* _What to work on_:
**A.** List every rule from the post on logic games below that the employee follows when generating the five-digit product codes.
**B.** Proceed with the post on logic games below, picking up right after its last line.

* _Passage to read_:
--- START ---

Hey Boris, thanks for responding. Here is a Khan Academy video showing an ordering/sequencing game example: Ordering game example

There are other types of logic games, such as grouping games where order of the variables does not matter, and in those game types, there are categories and variables go inside those categories. An example of that will be this Khan Academy video: Grouping example

With that being said all game types are somewhat similar and the two major categories tend to be either sequencing games or grouping games.

They’re probably referring to the instructions of the test itself rather than the rules for the logic games. That is time you don’t want to waste in the test, so you should be familiar with the structure of the test, the types of questions and the time allotted per section.

Pretty much was you’re pointing out here, but also the knowledge that there will be 4 passages in this section with a handful of questions each for a total of 23 question for which you’ll have 35 minutes.

All this is information that you can familiarize (not really memorize) yourself with before the clock starts ticking.

You might find better uses for your scratch paper… let’s look at an official test question: Section 1 | The Law School Admission Council

Passage for questions 1 through 5

A company employee generates a series of five-digit product codes in accordance with the following rules:

The codes use the digits 0, 1, 2, 3, and 4, and no others.
Each digit occurs exactly once in any code.
The second digit has a value exactly twice that of the first digit.
The value of the third digit is less than the value of the fifth digit.

Here’s what I’d put down instead of a shorthand version of the rules:

A five digit code looks like this: _ _ _ _ _ and using the digits from 00000 - 99999 you’d have 100,000 possibilities; however, rule 1 tells you that you’ll only use the digits 0 - 4 and rule 2 says they can only occur once. That means that there are only 5! = 120 different possibilities. Now add rule 3 to that and you’ll find that double of 0 is 0 (a rule 2 violation) and double of 3 or 4 would be larger than 4 (a rule 1 violation), so there are only two kinds of codes:

I.  1 2 _ _ _ 
II. 2 4 _ _ _ 

If there were no further rules, you’d have 3! = 6 different possibilities for I and II each for a total of 12 codes; however, there’s still rule 4 to be applied and you’re left with:

I.
 a) 1 2 3 0 4
 b) 1 2 0 3 4
 c) 1 2 0 4 3
II.

--- END ---

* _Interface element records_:
--- START ---

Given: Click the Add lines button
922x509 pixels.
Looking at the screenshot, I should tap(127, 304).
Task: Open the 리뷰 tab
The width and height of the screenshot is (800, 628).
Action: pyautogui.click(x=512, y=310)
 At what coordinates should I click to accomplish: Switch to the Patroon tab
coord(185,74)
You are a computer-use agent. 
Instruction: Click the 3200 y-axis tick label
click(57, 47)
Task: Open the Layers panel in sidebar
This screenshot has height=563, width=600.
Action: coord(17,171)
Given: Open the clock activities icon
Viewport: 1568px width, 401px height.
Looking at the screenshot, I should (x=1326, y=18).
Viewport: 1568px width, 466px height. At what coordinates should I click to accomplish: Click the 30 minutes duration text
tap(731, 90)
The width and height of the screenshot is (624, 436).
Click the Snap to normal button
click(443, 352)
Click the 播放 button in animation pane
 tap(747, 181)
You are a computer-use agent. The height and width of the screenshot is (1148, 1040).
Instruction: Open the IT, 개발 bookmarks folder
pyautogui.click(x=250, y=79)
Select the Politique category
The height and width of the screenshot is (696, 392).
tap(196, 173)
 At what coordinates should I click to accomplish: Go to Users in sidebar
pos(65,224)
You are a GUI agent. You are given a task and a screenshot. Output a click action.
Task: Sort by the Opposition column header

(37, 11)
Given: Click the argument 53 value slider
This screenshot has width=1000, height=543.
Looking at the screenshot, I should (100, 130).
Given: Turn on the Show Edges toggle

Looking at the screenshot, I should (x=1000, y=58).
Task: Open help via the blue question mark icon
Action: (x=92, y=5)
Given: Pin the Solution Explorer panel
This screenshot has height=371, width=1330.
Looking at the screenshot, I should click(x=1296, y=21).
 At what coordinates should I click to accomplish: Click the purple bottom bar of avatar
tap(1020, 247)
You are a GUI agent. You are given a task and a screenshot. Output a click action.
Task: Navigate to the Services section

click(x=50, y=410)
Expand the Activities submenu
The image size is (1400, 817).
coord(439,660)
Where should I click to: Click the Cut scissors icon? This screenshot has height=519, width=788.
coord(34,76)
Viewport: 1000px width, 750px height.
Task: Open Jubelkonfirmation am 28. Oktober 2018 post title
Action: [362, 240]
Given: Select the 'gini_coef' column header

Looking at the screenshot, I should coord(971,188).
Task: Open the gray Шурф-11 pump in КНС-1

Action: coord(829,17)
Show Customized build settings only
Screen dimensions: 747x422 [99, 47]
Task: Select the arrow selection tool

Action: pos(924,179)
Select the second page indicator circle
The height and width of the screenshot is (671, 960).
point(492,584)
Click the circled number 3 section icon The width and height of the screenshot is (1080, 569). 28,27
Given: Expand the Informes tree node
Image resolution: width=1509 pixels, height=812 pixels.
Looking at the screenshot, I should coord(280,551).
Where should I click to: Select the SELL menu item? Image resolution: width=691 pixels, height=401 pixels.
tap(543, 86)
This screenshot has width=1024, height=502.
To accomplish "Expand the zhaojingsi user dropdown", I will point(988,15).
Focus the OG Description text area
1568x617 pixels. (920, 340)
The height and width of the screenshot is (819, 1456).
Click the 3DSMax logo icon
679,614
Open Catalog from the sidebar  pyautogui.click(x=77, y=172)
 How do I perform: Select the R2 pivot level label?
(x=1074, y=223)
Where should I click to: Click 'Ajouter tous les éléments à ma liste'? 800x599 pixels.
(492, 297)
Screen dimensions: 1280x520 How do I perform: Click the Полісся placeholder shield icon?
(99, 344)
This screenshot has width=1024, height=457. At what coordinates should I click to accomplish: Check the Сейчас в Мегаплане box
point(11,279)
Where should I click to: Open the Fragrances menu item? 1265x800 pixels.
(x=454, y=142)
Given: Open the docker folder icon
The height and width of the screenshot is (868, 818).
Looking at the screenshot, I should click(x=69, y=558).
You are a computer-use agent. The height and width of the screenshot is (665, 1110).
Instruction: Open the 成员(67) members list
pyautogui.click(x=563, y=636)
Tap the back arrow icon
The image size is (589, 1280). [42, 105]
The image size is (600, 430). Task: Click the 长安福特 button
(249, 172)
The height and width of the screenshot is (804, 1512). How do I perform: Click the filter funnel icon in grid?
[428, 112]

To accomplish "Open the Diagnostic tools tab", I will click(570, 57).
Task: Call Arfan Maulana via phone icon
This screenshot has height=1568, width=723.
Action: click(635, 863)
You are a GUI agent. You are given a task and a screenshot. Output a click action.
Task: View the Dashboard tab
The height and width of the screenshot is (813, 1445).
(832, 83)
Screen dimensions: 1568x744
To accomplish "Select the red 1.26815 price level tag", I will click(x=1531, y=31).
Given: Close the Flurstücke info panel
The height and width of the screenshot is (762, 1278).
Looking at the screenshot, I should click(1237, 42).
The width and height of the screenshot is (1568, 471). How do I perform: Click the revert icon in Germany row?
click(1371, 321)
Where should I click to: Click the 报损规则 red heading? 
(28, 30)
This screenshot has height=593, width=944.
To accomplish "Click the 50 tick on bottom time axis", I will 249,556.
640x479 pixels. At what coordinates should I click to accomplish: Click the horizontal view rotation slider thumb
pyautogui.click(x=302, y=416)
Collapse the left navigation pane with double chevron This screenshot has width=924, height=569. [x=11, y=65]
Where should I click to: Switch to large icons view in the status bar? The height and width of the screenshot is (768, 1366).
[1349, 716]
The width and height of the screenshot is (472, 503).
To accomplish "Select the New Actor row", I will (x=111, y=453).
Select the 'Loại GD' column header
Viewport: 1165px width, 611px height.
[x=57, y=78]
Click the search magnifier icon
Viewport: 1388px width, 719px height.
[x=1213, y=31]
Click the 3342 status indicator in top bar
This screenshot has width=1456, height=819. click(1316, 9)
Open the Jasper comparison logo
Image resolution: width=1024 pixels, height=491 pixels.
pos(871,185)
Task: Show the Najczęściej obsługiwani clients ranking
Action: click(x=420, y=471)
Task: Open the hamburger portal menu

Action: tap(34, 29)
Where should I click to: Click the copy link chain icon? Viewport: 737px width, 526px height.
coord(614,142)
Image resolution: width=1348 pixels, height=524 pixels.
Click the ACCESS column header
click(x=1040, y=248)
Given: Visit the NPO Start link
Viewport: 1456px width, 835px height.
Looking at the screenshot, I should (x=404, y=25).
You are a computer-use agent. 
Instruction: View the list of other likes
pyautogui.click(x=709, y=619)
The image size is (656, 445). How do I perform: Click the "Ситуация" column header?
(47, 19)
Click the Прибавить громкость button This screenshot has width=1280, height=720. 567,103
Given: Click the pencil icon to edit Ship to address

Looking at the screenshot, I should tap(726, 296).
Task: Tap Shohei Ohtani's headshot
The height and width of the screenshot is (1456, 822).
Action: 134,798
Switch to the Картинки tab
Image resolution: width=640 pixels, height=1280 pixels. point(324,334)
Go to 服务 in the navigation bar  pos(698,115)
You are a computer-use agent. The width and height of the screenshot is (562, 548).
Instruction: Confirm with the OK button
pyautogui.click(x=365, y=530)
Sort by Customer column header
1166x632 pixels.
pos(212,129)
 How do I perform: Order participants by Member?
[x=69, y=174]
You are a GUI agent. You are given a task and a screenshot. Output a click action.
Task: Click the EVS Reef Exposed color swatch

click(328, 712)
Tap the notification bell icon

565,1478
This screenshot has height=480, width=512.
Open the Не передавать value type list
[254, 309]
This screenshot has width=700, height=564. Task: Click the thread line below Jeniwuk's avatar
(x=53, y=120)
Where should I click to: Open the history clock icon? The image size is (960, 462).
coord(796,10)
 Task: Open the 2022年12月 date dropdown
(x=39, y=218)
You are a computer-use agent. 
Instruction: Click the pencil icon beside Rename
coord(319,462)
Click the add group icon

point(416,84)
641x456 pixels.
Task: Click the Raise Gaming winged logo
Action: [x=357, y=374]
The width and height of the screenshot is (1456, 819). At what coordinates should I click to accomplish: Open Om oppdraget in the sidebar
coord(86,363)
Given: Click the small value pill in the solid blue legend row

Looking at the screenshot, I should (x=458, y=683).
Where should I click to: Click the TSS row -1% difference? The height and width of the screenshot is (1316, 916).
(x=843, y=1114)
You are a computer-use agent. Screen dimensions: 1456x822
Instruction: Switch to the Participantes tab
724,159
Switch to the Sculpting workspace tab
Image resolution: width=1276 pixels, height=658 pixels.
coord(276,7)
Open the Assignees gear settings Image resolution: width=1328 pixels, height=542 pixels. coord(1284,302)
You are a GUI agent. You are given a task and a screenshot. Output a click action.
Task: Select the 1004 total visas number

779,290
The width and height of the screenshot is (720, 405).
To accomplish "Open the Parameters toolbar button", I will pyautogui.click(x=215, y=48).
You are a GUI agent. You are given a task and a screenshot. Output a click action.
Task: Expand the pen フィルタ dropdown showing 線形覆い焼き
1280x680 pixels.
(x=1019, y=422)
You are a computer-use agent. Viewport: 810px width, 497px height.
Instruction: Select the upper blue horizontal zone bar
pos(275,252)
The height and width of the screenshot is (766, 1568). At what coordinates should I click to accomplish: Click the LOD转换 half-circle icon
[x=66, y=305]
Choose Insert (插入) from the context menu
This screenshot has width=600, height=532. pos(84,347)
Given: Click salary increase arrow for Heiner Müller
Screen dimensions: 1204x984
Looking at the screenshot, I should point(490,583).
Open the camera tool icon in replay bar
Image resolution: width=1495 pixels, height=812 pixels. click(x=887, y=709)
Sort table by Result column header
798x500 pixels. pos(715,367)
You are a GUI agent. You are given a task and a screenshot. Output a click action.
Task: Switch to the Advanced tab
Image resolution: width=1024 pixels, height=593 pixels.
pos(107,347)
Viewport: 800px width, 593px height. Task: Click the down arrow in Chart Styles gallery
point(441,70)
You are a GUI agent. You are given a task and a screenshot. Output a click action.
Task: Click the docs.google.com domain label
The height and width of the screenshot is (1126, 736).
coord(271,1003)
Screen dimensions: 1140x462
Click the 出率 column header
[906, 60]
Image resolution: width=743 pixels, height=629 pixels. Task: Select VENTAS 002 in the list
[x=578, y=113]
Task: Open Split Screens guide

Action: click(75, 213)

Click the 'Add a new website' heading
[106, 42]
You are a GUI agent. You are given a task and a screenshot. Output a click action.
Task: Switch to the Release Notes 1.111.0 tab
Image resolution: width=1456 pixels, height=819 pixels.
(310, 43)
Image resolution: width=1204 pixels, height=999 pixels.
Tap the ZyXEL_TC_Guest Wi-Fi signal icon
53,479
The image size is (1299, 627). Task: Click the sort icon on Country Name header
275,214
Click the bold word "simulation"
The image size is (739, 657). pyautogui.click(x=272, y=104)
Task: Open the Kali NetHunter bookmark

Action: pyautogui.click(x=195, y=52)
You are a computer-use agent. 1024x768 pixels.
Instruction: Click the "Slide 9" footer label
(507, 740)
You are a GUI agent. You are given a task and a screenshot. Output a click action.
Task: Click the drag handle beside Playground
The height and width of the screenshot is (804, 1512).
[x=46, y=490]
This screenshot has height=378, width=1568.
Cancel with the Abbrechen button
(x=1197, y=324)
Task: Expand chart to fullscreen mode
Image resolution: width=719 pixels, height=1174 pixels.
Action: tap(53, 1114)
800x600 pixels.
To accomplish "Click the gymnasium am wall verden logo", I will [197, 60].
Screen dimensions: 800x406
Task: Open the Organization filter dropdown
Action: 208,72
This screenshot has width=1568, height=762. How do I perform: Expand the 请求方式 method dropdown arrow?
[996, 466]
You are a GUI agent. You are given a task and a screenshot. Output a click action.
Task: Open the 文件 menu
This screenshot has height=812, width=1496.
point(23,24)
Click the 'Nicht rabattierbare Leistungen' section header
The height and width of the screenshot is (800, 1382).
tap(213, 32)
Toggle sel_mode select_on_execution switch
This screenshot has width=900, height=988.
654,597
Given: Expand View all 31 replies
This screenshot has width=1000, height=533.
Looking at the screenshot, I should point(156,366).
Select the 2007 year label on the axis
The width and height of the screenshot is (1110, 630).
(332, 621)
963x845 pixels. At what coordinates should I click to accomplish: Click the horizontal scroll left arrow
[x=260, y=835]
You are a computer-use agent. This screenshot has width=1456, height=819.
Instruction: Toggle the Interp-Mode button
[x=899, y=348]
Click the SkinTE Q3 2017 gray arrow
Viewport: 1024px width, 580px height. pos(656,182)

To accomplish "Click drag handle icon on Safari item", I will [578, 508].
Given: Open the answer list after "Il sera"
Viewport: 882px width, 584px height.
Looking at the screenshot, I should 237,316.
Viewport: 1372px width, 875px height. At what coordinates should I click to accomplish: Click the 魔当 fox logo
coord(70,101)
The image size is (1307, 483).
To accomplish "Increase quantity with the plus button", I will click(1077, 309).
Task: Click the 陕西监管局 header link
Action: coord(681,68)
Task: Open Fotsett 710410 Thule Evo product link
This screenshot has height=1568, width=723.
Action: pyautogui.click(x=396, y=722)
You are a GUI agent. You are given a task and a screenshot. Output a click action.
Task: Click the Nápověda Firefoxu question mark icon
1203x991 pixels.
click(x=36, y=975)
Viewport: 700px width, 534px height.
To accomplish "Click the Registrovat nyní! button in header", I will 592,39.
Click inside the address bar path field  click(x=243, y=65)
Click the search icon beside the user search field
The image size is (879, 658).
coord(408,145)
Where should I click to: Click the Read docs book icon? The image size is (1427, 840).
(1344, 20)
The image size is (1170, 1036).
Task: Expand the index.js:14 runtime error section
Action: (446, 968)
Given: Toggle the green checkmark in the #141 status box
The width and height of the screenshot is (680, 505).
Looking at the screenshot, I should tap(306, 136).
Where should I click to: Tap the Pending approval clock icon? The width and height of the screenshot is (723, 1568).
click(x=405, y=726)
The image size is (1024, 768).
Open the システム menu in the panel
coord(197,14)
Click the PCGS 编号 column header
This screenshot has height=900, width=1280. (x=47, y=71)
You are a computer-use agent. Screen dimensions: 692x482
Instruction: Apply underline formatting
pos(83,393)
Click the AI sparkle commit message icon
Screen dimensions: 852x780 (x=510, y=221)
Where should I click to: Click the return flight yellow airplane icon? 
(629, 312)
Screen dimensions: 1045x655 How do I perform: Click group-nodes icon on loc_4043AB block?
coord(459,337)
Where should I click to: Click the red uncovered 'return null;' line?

--- END ---

* _Answers for the exercise_:
**A.**
- The codes use the digits 0, 1, 2, 3, and 4, and no others.
- Each digit occurs exactly once in any code.
- The second digit has a value exactly twice that of the first digit.
- The value of the third digit is less than the value of the fifth digit.

**B.**
 a) 2 4 1 0 3
 b) 2 4 0 1 3
 c) 2 4 0 3 1

…and that’s all the five-digit product codes. Now, with this information on your scratch paper instead, go and answer the questions:

  1. If the last digit of an acceptable product code is 1, it must be true that the
    A. first digit is 2
    B. second digit is 0
    C. third digit is 3
    D. fourth digit is 4
    E. fourth digit is 0

…only II. c) fits that condition (2 4 0 3 1), so you know the answer is A

  1. Which one of the following must be true about any acceptable product code?
    A. The digit 1 appears in some position before the digit 2.
    B. The digit 1 appears in some position before the digit 3.
    C. The digit 2 appears in some position before the digit 3.
    D. The digit 3 appears in some position before the digit 0.
    E. The digit 4 appears in some position before the digit 3.

…can’t be A because of II. a) - c) nor B because of II. c) …and the answer is because because 2 is either in the first position or in the second position; and if in the third position the 1 has to be in the first, so there is no possible code where the 3 occurs before the 2.

  1. If the third digit of an acceptable product code is not 0, which one of the following must be true?
    A. The second digit of the product code is 2.
    B. The third digit of the product code is 3.
    C. The fourth digit of the product code is 0.
    D. The fifth digit of the product code is 3.
    E. The fifth digit of the product code is 1.

…and so on…

…I hope you see how this is a more efficient use of your scratch paper. It will take a little longer than writing down the shorthand of the rule, but once you have all 6 possible codes, you can simply read off the answers for all the questions.